The scrutiny of the World bank group by the Select Committee system has also been extremely limited. No Select Committee has ever made a comprehensive assessment of the bank's performance or the United Kingdom's role within the World bank group. Clearly, that is fundamentally a matter for the House rather than the Government, but if the Government were open, forthcoming and encouraging in promoting scrutiny of the World bank, the Select Committees would have taken a greater interest.

Weaknesses in the structural relationship between the Government and administration here and the United Kingdom's executive director's office in Washington also hamper scrutiny. Replying to a written question asking what plans he had to improve the World bank's accountability to national Parliaments, the Minister said : "The World bank and the IMF are accountable to their shareholders, including the United Kingdom. The Government are accountable to Parliament for payments made to these institutions. These arrangements work and we therefore have no current plans to change them."--[ Official Report , 17 January 1994 ; Vol. 235, c. 384 .] I question whether the arrangements do work and whether the line of accountability is as clear and straightforward as suggested. There is a difficulty about the position of the executive director. It is not created by the Government exclusively but arises from the constitutional position of the bank's executive directors. As a letter from the noble Baroness Chalker to me last year pointed out :

"Executive directors . . . perform a dual function : as an official of the Bank, and as a representative of the countries which appointed or elected them. Directors are expected to act in the best interests of the Bank and its members as a whole, while reflecting the views of the country they represent."

As one of the British non-governmental organisations said, that dual responsibility--partly a member of the bank's staff and partly a Government representative--does not make for clear lines of responsibility and decision making. On many occasions in recent years, it has been unclear whether the UK executive director has felt that he is primarily a staff member of the World bank with loyalty to the staff and operations of the bank or a representative of the Government within the bank.

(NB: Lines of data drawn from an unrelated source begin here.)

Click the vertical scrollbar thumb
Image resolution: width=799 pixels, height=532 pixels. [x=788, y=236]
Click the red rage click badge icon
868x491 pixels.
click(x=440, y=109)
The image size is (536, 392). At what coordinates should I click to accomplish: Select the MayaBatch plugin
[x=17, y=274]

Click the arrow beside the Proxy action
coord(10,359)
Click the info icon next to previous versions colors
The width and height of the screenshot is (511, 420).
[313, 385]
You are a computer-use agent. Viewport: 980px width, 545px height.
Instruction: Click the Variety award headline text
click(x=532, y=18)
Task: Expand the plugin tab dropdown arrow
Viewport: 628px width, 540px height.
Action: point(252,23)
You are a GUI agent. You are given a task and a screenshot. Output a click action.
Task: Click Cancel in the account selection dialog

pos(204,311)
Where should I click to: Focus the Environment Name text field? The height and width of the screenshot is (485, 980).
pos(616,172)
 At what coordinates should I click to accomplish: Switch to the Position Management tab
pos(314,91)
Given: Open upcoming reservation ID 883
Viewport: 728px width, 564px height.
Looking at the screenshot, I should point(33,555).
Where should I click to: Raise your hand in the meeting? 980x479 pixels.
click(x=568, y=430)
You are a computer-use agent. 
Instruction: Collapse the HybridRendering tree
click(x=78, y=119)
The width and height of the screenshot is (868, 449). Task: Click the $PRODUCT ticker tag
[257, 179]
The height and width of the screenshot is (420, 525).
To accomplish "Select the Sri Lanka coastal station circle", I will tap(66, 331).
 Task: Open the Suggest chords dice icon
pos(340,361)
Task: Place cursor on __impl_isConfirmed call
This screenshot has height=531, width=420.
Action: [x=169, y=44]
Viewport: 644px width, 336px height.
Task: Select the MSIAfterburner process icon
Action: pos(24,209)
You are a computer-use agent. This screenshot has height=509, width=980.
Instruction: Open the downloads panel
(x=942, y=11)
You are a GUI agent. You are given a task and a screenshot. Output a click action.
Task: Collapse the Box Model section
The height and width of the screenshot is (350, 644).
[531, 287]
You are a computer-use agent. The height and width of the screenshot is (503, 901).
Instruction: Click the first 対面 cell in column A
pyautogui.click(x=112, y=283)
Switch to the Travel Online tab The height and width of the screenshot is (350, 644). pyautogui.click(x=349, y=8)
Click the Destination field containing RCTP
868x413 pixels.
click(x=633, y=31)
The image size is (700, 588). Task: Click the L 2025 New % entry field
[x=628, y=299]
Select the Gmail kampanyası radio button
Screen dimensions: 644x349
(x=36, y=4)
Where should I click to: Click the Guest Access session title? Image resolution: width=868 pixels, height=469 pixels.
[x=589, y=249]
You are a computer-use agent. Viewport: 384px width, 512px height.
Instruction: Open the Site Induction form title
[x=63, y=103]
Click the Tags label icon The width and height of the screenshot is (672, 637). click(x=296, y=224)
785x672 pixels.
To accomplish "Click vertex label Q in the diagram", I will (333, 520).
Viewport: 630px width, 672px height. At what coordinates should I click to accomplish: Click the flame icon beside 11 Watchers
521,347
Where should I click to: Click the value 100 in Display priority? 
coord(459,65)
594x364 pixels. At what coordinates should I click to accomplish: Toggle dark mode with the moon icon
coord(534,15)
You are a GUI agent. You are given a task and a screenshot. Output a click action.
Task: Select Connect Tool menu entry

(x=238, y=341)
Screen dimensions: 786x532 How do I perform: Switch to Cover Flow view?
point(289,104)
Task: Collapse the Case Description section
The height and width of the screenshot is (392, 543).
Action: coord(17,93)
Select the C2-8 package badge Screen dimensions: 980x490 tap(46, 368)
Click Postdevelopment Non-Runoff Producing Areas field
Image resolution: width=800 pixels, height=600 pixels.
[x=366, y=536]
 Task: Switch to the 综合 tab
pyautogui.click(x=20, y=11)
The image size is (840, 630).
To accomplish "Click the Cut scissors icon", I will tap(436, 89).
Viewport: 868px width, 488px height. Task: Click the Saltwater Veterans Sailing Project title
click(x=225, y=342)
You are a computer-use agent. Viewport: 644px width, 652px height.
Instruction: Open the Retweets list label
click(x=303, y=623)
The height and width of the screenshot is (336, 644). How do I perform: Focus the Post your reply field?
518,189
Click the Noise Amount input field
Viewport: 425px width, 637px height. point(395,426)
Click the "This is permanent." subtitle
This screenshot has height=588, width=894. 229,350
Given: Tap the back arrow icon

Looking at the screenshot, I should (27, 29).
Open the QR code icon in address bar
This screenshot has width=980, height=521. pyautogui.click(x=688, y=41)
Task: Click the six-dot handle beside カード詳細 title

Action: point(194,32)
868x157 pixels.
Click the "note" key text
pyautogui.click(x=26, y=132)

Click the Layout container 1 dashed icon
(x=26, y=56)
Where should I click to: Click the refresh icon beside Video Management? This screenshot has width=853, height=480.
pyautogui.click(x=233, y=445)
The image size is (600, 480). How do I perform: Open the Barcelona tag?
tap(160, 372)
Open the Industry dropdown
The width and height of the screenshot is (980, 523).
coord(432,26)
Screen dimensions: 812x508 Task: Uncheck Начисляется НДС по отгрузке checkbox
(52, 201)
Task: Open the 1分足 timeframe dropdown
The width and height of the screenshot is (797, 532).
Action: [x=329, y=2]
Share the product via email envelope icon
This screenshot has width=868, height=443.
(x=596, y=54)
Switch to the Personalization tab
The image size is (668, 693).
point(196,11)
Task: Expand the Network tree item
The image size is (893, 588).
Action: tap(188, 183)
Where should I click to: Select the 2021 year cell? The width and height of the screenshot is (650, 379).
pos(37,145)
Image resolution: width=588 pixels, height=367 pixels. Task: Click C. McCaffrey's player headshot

The mechanisms of accountability are very poor. Christian Aid has sent me a briefing on this subject. It says :

"In practice in decisions on funding for the World Bank and the resulting financial subscriptions to the United Kingdom the line of accountability set out by the Minister does not work. The United Kingdom is represented at such discussions by the executive director, who makes his decisions without recourse to the UK Government. On such occasions there needs to be clarification of the executive director's accountability to Parliament and exactly whose interests he represents--the Government's or the Bank's. In addition, the absence of any provision by the Government for meaningful parliamentary debate on the United Kingdom's contribution to the World bank and for regular reviews of the work of such institutions ensure that Parliament is unable to hold the Government truly accountable for any funding decisions taken."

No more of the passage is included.